また、同社は「サステナビリティ」等のセクションにおいて、法定開示以外の指標も掲載しています。例えば、女性取締役(1人)、管理職に占める外国人の割合(2.5%)、管理職に占める中途採用者の割合(47.5%)などです。
6. 事業等のリスク
事業環境やシステムに関連する主なリスク要因を概観します。
■(1) 地政学リスク
世界各地で事業を展開しているため、各国の政治経済情勢の変化、紛争、災害などの影響を受ける可能性があります。リスク回避のため、カントリーリスク委員会での評価や危機管理体制の整備、BCP(事業継続計画)の策定などを行い、不測の事態に備えています。
■(2) サステナビリティに関するリスク
気候変動対応や人権問題への関心が高まる中、これらへの対応が不十分な場合、社会的信用の低下や事業活動への悪影響が生じる可能性があります。

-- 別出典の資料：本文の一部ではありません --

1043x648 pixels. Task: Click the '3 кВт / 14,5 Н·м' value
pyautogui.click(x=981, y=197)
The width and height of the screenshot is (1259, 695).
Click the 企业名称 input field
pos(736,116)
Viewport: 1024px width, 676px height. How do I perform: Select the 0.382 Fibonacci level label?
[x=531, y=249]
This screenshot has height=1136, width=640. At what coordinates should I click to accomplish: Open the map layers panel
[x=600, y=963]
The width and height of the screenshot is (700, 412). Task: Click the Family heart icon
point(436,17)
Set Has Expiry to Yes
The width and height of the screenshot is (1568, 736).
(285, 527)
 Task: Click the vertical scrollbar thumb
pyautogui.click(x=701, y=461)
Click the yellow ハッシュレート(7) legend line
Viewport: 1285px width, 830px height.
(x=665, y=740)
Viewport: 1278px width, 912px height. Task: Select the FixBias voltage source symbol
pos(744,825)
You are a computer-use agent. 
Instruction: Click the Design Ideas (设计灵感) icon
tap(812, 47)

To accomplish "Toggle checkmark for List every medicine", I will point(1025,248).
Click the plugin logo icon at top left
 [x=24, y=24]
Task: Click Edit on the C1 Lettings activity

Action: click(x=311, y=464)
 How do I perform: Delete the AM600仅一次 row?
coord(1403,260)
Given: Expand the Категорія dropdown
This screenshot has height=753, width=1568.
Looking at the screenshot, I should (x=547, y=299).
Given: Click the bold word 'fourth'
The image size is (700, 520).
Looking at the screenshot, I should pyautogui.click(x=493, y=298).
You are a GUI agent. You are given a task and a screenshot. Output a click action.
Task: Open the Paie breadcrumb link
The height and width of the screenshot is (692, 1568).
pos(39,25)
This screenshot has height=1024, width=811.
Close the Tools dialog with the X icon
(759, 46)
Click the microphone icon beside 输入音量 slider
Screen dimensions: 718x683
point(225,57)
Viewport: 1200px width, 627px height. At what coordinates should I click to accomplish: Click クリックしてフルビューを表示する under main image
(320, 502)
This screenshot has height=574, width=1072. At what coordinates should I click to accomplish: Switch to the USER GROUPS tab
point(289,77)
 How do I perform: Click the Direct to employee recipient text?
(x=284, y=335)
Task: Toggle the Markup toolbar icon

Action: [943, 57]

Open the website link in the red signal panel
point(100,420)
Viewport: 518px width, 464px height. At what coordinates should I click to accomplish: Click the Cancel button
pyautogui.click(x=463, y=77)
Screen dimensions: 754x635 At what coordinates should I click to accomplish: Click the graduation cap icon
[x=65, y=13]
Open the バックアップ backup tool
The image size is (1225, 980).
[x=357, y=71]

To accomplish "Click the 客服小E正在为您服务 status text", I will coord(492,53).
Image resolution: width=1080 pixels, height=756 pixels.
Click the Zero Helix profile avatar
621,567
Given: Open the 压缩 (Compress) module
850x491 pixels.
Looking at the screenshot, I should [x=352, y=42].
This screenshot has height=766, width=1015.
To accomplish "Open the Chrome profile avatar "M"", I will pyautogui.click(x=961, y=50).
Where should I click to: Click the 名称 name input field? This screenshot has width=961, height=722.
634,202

サステナビリティ委員会を設置し、環境対応やサプライチェーンにおける人権保護・法令遵守を徹底しています。
■(3) 人的リソースに関するリスク
労働人口の減少や働き方の多様化により、必要な人材の確保・育成が困難になる可能性があります。社員のキャリア形成支援や働きがいのある環境づくり、柔軟な働き方の推進、外部人材の登用などを通じて、人材の確保と育成に努めています。